### How to complete this task
Your task is to copy every line of the records below that contains "Options".

*** Begin section ***

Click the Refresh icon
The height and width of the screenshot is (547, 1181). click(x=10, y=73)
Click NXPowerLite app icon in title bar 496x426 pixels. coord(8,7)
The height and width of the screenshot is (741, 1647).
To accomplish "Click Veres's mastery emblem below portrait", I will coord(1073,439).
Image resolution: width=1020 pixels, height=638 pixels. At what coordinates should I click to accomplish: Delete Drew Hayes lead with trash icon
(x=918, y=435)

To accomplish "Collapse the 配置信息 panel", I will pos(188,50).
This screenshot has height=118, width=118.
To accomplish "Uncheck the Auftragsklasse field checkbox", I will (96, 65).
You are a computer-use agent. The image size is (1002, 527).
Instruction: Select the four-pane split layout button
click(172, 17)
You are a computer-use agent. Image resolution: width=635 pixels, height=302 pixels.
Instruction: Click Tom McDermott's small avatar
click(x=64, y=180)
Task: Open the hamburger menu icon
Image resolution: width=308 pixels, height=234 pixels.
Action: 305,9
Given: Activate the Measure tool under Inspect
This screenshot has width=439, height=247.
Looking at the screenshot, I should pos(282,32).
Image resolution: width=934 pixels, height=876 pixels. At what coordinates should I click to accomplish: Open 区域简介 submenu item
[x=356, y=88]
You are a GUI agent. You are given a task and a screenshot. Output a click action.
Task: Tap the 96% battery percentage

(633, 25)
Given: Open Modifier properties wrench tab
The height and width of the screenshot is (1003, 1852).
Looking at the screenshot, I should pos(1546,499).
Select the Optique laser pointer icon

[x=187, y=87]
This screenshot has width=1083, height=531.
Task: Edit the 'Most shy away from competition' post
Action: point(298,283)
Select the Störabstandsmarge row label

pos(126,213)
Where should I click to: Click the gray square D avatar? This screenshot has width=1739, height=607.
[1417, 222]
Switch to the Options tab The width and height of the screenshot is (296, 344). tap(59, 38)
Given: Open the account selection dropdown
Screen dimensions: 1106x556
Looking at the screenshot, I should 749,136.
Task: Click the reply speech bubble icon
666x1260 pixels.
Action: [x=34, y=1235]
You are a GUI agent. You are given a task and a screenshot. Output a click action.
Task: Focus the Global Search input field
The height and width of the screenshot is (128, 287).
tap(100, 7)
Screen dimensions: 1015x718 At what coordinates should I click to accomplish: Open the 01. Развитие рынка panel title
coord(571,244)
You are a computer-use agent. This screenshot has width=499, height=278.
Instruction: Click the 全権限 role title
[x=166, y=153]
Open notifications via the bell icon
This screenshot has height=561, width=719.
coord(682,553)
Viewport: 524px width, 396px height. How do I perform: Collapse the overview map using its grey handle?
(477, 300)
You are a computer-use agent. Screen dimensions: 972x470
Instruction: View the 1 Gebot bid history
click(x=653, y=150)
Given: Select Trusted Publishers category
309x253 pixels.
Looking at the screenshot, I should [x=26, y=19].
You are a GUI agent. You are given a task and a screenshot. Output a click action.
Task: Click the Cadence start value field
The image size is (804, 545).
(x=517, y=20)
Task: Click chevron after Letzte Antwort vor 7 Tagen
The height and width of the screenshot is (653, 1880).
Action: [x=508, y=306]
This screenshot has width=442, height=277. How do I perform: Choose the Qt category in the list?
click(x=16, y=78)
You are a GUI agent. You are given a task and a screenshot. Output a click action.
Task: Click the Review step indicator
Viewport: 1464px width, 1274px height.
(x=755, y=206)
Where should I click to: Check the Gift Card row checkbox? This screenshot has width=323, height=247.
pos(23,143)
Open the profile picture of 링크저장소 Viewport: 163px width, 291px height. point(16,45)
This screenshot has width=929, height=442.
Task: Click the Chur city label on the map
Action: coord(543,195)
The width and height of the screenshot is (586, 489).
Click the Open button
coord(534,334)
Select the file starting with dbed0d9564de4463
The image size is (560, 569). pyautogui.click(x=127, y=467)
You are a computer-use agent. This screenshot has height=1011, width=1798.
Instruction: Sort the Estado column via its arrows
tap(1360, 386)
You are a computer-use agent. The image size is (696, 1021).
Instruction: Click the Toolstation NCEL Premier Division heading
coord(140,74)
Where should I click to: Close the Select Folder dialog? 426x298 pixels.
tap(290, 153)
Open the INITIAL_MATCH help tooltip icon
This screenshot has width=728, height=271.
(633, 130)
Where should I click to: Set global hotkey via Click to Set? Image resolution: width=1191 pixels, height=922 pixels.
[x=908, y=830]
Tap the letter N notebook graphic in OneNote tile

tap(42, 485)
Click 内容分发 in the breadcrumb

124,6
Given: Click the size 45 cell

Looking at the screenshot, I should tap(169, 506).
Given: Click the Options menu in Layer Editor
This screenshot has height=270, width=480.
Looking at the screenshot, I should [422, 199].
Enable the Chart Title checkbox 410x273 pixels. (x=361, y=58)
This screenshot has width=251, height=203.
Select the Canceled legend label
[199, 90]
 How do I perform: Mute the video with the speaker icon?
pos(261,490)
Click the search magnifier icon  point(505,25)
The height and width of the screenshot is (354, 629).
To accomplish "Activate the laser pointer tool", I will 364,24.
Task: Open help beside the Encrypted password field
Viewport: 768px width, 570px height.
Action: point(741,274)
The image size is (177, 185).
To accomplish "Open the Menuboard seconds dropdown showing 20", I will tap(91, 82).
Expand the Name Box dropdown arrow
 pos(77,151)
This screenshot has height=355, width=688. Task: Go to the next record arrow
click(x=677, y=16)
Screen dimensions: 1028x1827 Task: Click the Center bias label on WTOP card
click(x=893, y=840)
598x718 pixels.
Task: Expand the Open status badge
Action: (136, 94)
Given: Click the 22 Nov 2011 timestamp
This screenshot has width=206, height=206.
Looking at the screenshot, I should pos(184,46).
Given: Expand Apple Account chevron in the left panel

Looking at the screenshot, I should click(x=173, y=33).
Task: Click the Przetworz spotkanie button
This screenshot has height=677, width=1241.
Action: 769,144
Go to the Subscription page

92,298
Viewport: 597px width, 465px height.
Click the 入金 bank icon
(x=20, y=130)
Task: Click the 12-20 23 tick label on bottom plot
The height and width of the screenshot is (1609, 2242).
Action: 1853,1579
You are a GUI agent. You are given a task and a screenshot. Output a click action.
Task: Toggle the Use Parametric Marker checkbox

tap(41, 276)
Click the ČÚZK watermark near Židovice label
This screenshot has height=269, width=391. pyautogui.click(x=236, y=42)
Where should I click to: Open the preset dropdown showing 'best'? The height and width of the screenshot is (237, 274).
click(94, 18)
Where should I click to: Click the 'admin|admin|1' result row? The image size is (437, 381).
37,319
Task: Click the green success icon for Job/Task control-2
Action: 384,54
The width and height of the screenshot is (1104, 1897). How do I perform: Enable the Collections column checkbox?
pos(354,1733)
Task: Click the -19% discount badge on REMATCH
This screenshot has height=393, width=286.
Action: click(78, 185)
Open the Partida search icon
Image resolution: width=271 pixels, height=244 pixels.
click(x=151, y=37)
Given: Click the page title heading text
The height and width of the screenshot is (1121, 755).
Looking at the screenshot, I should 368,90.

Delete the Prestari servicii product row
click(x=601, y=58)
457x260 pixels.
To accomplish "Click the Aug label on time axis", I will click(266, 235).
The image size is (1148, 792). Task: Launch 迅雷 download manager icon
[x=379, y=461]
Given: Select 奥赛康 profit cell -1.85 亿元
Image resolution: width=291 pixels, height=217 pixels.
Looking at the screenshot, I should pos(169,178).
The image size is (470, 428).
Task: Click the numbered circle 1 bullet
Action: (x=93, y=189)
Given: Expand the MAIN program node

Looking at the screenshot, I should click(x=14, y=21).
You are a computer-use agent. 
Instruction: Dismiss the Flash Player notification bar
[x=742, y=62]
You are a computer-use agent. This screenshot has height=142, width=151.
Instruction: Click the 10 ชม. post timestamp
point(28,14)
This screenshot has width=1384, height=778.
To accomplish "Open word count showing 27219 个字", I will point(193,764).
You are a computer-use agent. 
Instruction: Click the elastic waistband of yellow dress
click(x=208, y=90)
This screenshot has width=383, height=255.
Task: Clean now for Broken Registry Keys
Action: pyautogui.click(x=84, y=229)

*** End section ***

### Result of this task
Switch to the Options tab The width and height of the screenshot is (296, 344). tap(59, 38)
Given: Click the Options menu in Layer Editor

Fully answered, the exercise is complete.